Much of the plastic packaging used for food can be recycled, from egg containers, to milk jugs, to butter tubs. But what about that thin plastic film stretched around wedges of cheese or rib-eye steaks?

That kind of plastic is tougher to recycle and might even be adding harmful chemicals to food. And it is not very good at doing what it is supposed to do, prevent food spoilage.

Researchers are investigating alternative forms of food packaging — the kind that can be eaten. US Department of Agriculture researchers have discovered that a milk protein called casein can be used to develop an edible, biodegradable packaging film.

The casein-based film is up to 500 times better than plastic at keeping oxygen away from food because proteins form a tighter network when they polymerise, the researchers found. It is also more effective than current edible packaging materials made from starch and protects food products that are sensitive to light.

"Everything is in smaller and smaller packaging, which is great for grabbing for lunch, for school, but then it generates so much waste," says Laetitia Bonnaillie, a US department of agriculture researcher who co-led the casein packaging research. "Edible packaging can be great for that."

To produce a more practical packaging material, the team added glycerol and citrus pectin to the casein film, which is made by spreading a mixture of water and commercially available casein powder.

Glycerol made the protein film softer, and citrus pectin added more structure to the film, allowing it to better resist humidity and high temperatures. Bonnaillie says the additives used by researchers also distinguishes their packaging, because pectin is healthy.

Flavourings, vitamins, and other additives can be used to make the packaging and the food it surrounds tastier and more nutritious.

One of the potential applications could be as a dissolving packet of dried coffee or soup. Instead of tearing the top off and pouring it out, the whole thing can be dropped in hot water, and it dissolves. Another is as single-serve food wrappers that use large amounts of plastic for such products as cheese sticks.

"I use these a lot, and my thought every time is there’s almost more plastic than cheese," Bonnaillie says.

Because the casein film dissolves in water, one of the main drawbacks to single-serve pouches is that they would need larger, nondissolving plastic or cardboard containers to keep them clean and dry. Bonnaillie says many packages already have an outer layer, however, so in a multilayer system with secondary packaging, casein would still help the environment.

Casein in liquid form can serve as packaging and food. It can be sprayed onto cereal flakes and bars. Many cereals currently maintain their crunch because of a sugar coating but could achieve the same goal without sugar using the milk protein.

It could even be used to line pizza boxes.
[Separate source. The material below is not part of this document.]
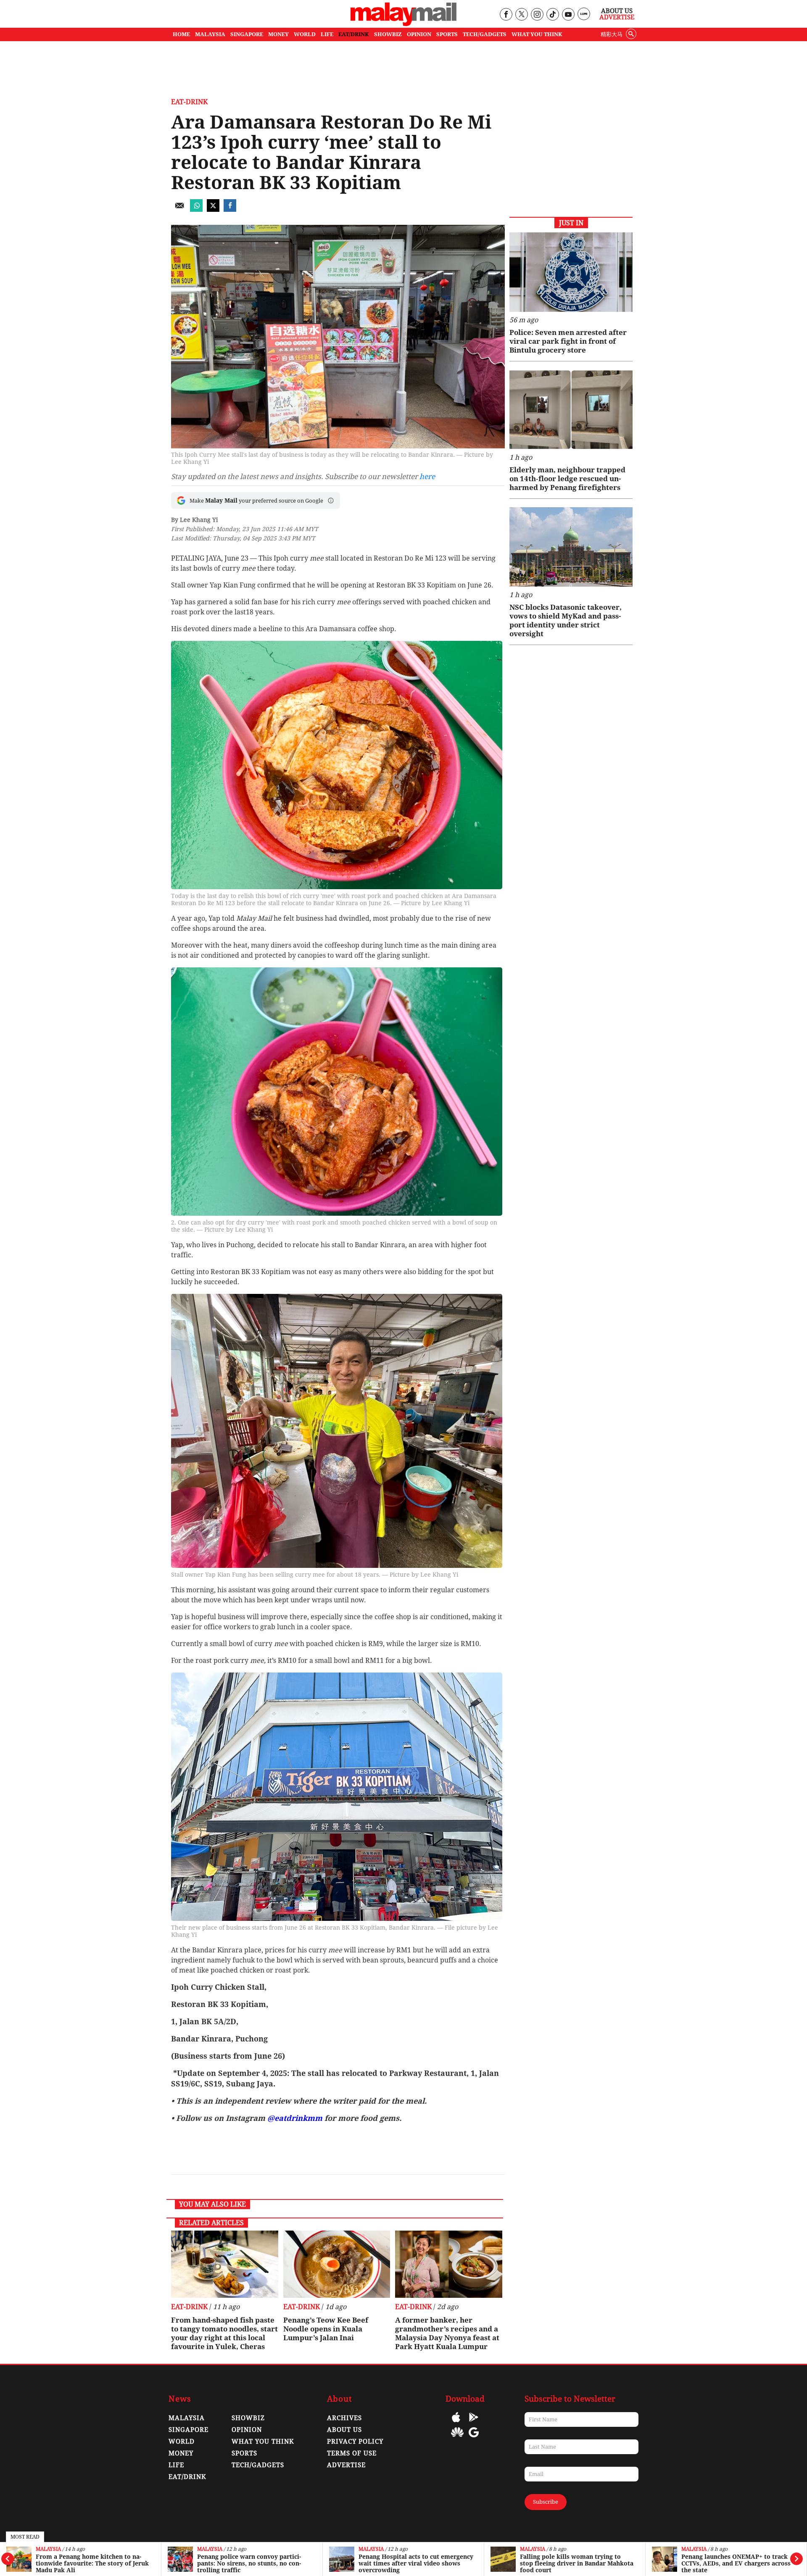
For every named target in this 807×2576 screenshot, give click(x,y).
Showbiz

While the US Food and Drug Administration banned perfluorinated chemicals, which used to coat the cardboard surrounding pizza, a sprayed-on casein coating could serve as an alternative product to prevent grease and stains.

Unless companies try finding their own applications of the casein packaging, it will be many years before the US agriculture department researchers can make it available, Bonnaillie says.

She says they are at the very beginning of a process of finding applications for a product that has the potential to be "so much better than plastic".